Por eso, por la importancia del equipo multidisciplinar que ha formado parte del pequeño milagro, Gonzalo Olivares insiste en aplaudir al resto de implicados: Carlos Sánchez y Ana María Román (neurocirujanos);Lucía Santos (anestesia);Rocío Izquierdo y Salvador Domínguez (enfermería);y María Ángeles García Rescalvo (subdirectora del Hospital de Traumatología).

«Gracias a todos vosotros. Ahora es cuando una se da cuenta de lo importante que es la sanidad pública. Fuera, en otro país, estaríamos perdidas»

Los tumores de María y de Juana eran raros, poco frecuentes. Juana, muy orgullosa del trato recibido, aprieta muy fuerte sus manos mientras dice «gracias», «gracias a todos vosotros. Ahora es cuando una se da cuenta de lo importante que es la sanidad pública. Fuera, en otro país, estaríamos perdidas». María, con mirada cómplice, responde: «Yo me informé y hay un caso por cada dos millones de habitantes y es dos veces más frecuente en hombres que en mujeres. O sea, que me ha tocado la lotería», ríe. Ríe divertida hasta que, sin perder la sonrisa, se da cuenta de que es verdad: «Sí, eso, la verdad es que me ha tocado».

Tratamiento de protones en Pavía

Los tumores de María y Juana, aunque distintos, tienen un comportamiento muy similar.
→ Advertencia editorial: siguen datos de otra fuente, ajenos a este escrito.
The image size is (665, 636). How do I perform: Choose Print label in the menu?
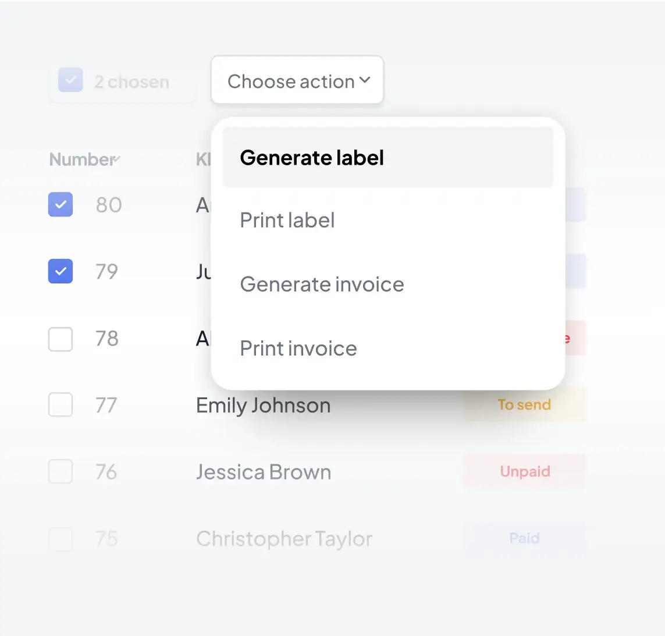pos(287,221)
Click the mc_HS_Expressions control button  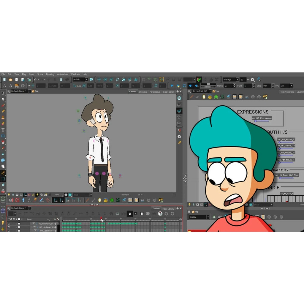262,118
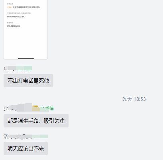Click the black home indicator bar
Image resolution: width=163 pixels, height=160 pixels.
26,58
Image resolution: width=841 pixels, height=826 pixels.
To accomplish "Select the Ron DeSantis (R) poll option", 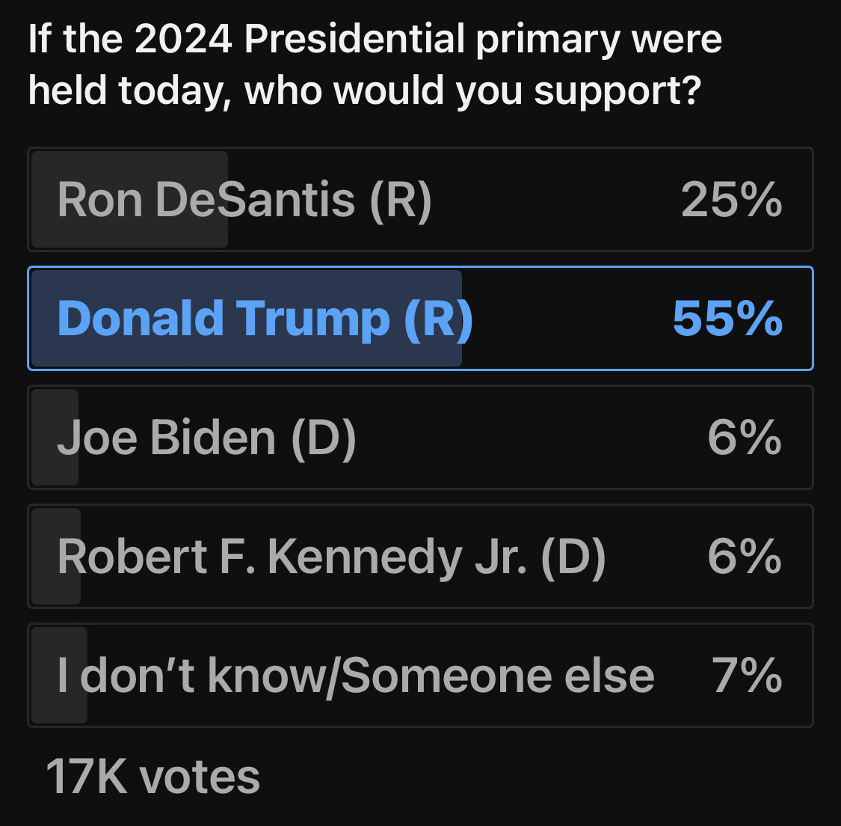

Y ahora, pese a que las operaciones han sido un éxito, ambas tendrán que viajar a Pavía para recibir un tratamiento de protones. «Este tipo de tumores tienden a volver a salir. La idea es prevenir y para eso hay que tratarlos con protones porque son resistentes a la radioterapia habitual», dice Olivares. Actualmente, el tratamiento por protones no está disponible en España, por lo que hay que trasladarse a otros hospitales europeos, como el de Pavía.